**INSTRUCTIONS TO FOLLOW:** Please copy out the lines of the data exactly, starting with the line containing "Cancel the course creation form" and going on through the end of the data. Leave the pictures out of your copy.

**Dataset data:**
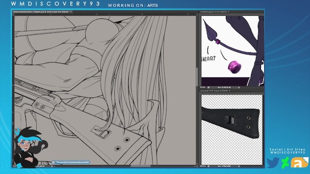Open status menu arrow below main line-art canvas
The image size is (310, 174).
pyautogui.click(x=52, y=166)
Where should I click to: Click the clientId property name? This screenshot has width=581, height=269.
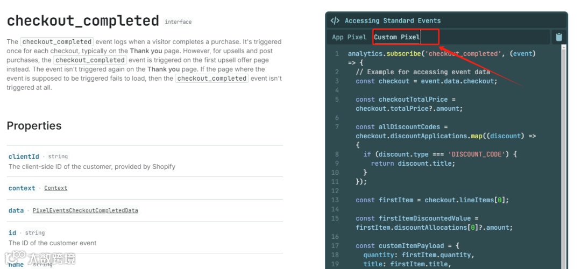[24, 157]

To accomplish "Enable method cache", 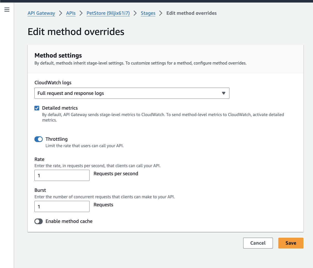I will (38, 221).
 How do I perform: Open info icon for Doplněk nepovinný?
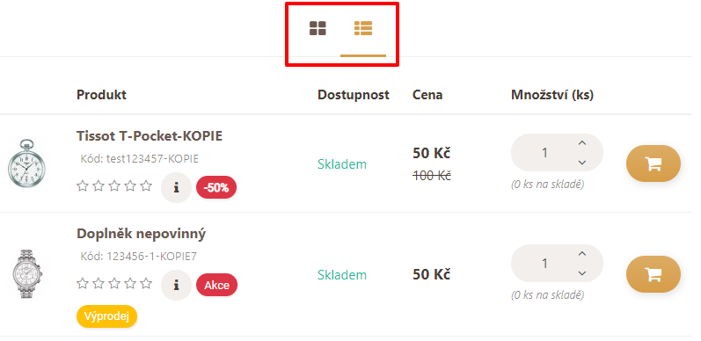point(176,285)
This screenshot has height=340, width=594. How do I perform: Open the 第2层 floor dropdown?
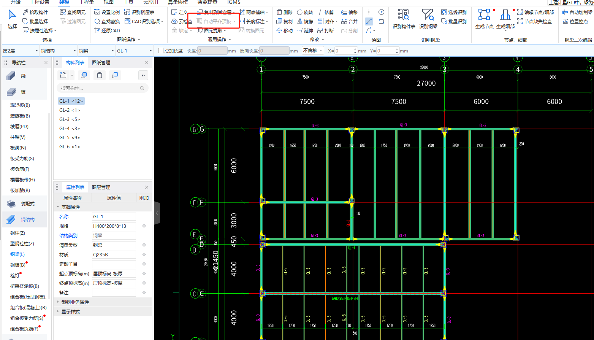pos(20,51)
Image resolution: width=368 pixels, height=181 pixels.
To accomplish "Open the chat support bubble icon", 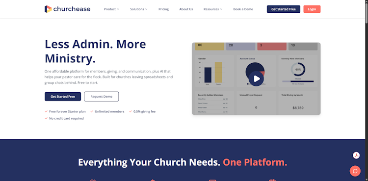I will 355,171.
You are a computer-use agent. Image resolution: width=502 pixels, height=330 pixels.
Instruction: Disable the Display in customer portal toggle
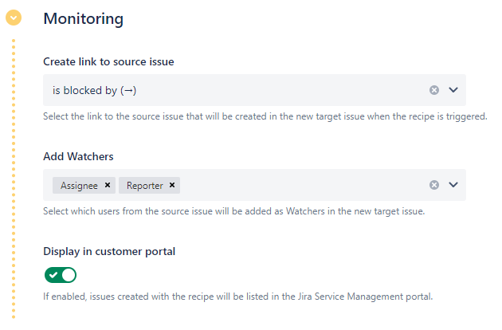61,275
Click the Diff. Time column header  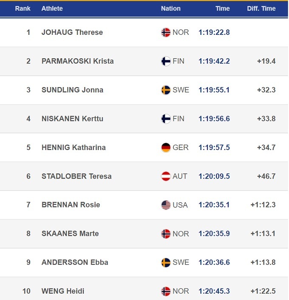(261, 8)
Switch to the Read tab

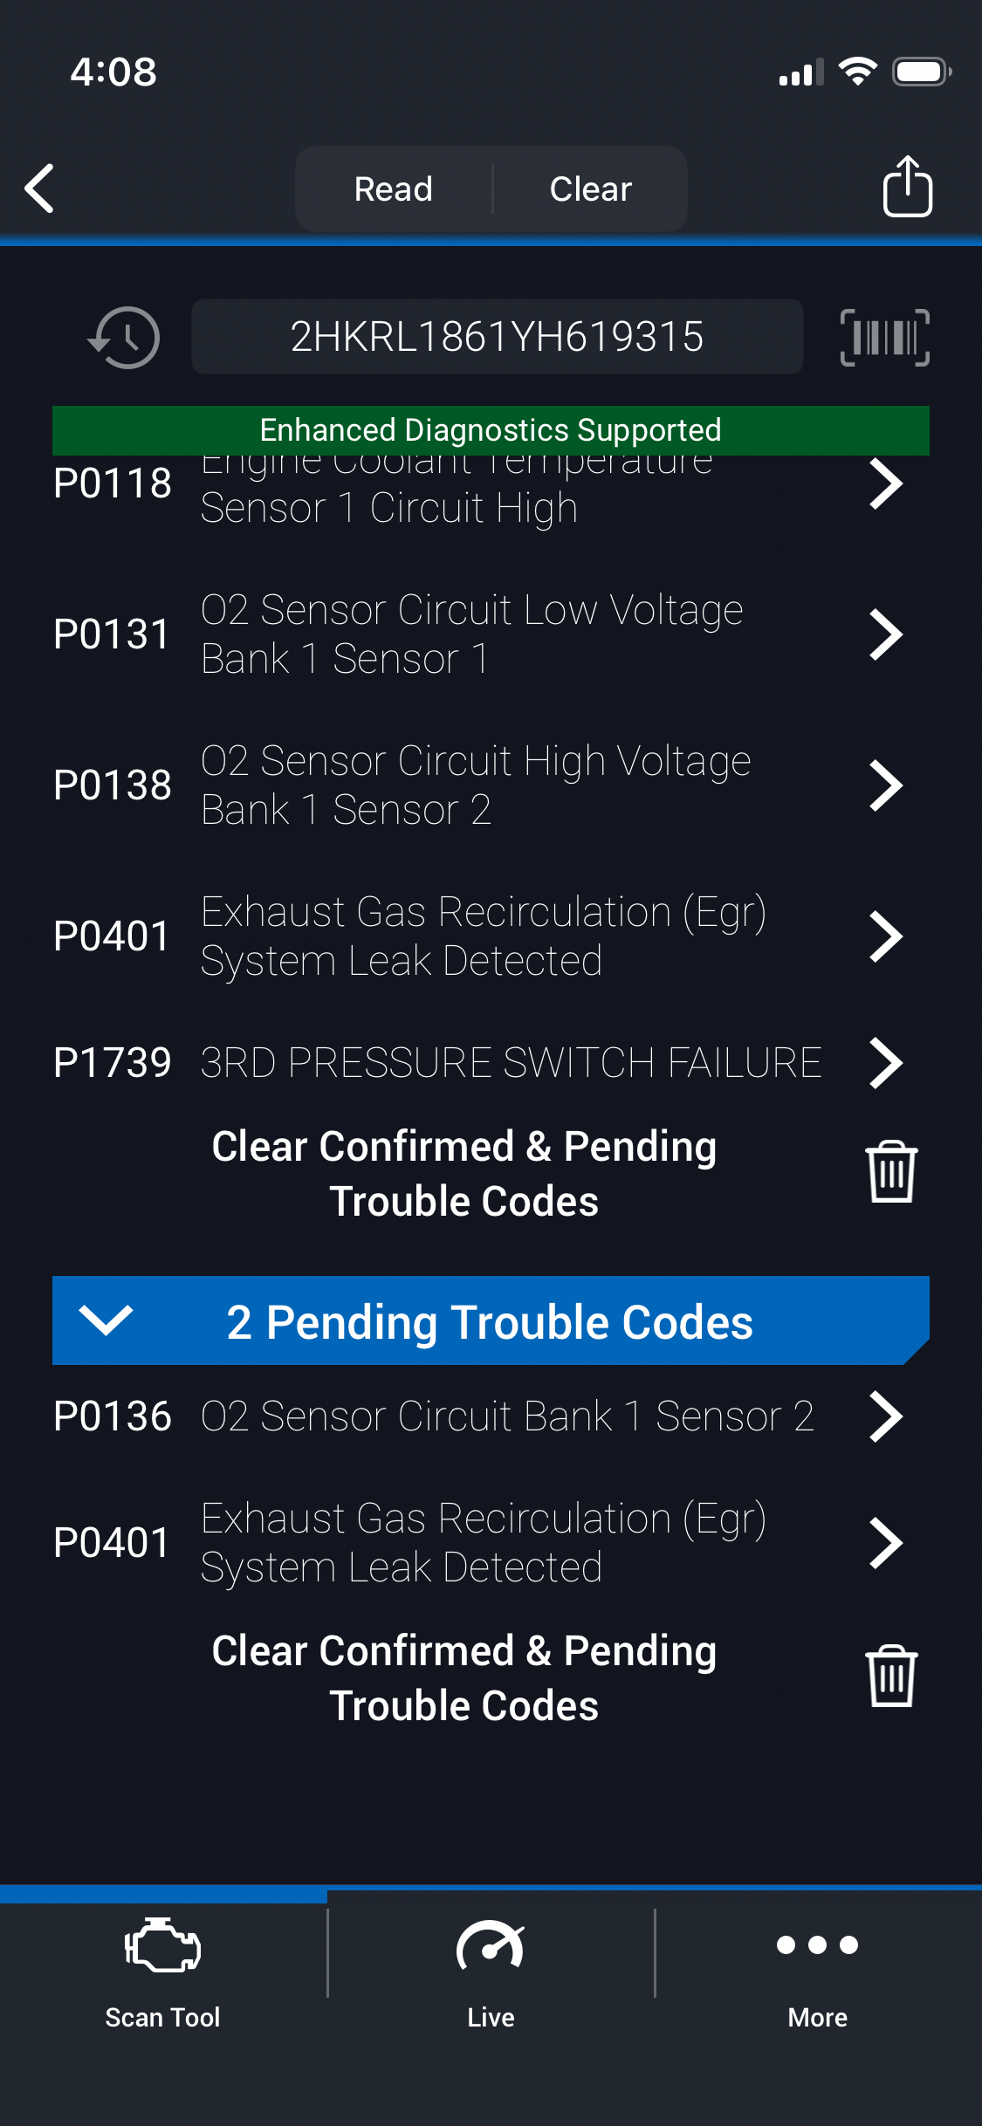pos(394,189)
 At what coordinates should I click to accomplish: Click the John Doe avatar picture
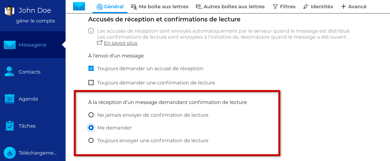point(9,11)
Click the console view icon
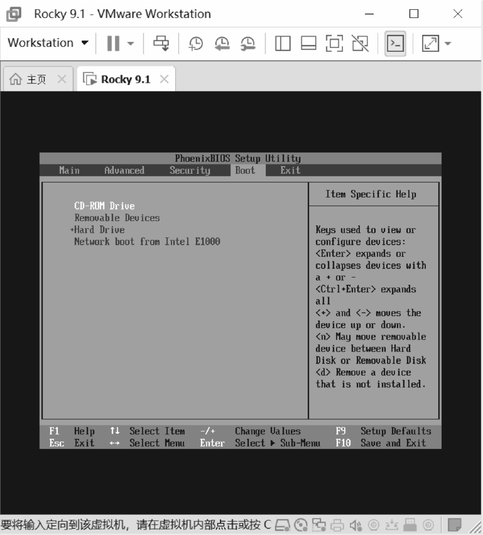 coord(395,42)
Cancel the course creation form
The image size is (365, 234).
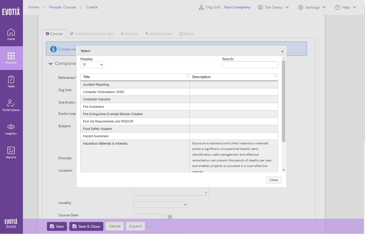(x=114, y=226)
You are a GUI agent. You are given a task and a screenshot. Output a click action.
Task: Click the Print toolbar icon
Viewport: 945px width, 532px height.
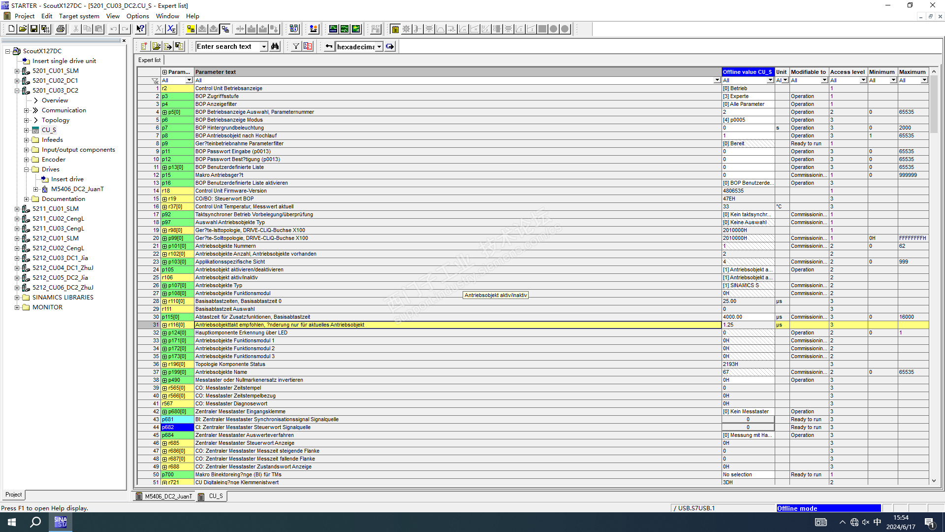[61, 29]
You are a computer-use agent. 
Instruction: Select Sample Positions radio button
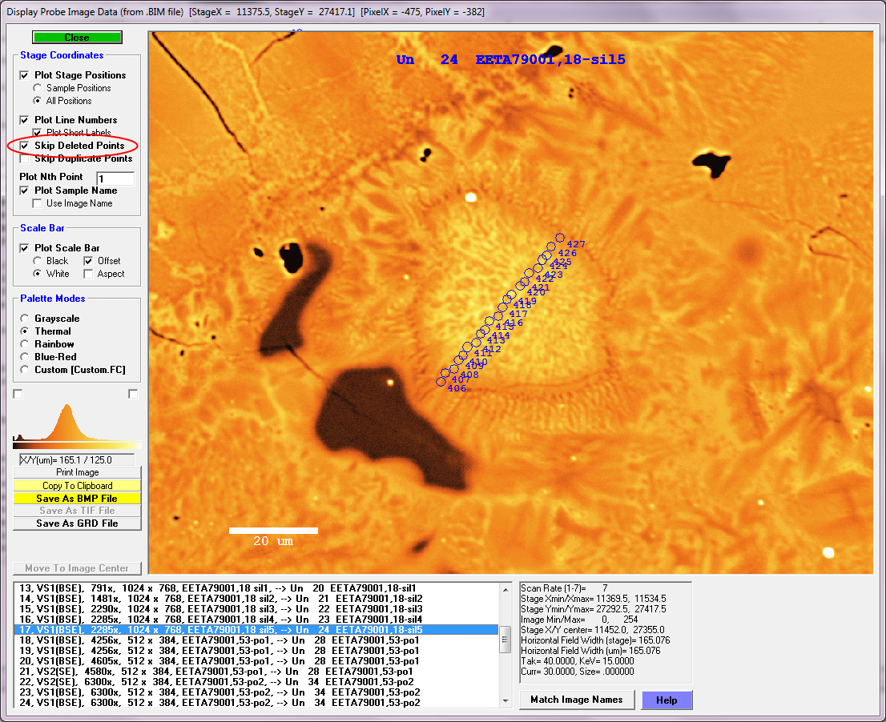coord(38,88)
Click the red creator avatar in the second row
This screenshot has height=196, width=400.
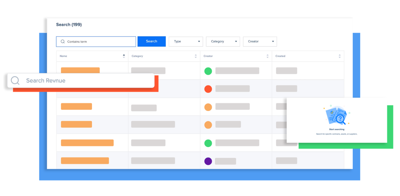coord(208,89)
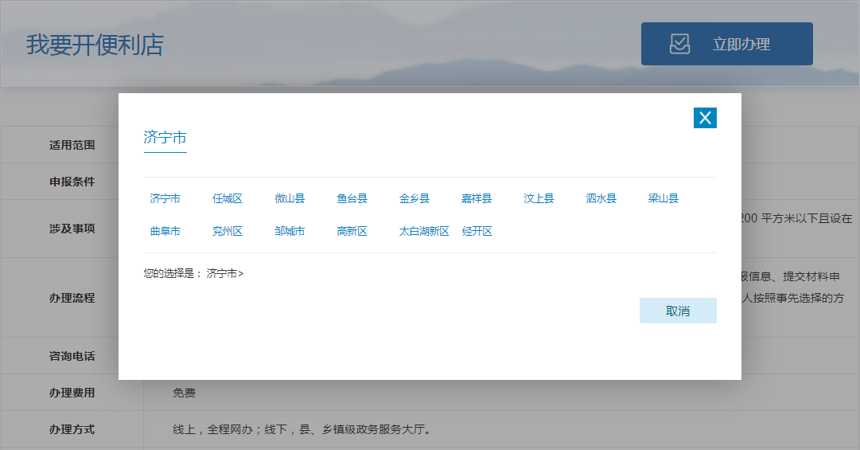This screenshot has width=860, height=450.
Task: Click the checkmark icon on 立即办理
Action: [679, 44]
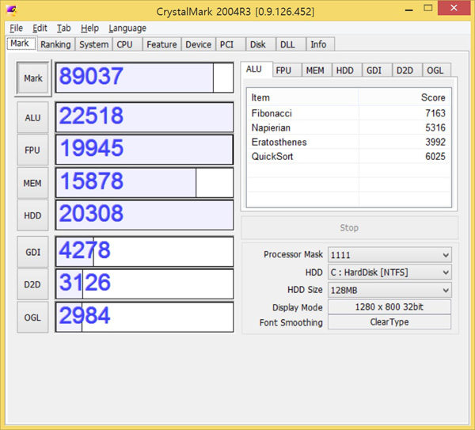Screen dimensions: 475x430
Task: Run the GDI benchmark button
Action: (x=32, y=252)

**THE ANSWER:**
Cancel the course creation form
The image size is (365, 234).
(x=114, y=226)
You are a GUI agent. You are given a task and a screenshot. Output a click action.
Task: Click the Print toolbar icon
Viewport: 945px width, 532px height.
[61, 29]
You are a computer-use agent. 
Instruction: Select Sample Positions radio button
coord(38,88)
Click the red creator avatar in the second row
This screenshot has height=196, width=400.
coord(208,89)
This screenshot has width=860, height=450.
Task: Click the checkmark icon on 立即办理
Action: [679, 44]
Screen dimensions: 475x430
Task: Run the GDI benchmark button
Action: (x=32, y=252)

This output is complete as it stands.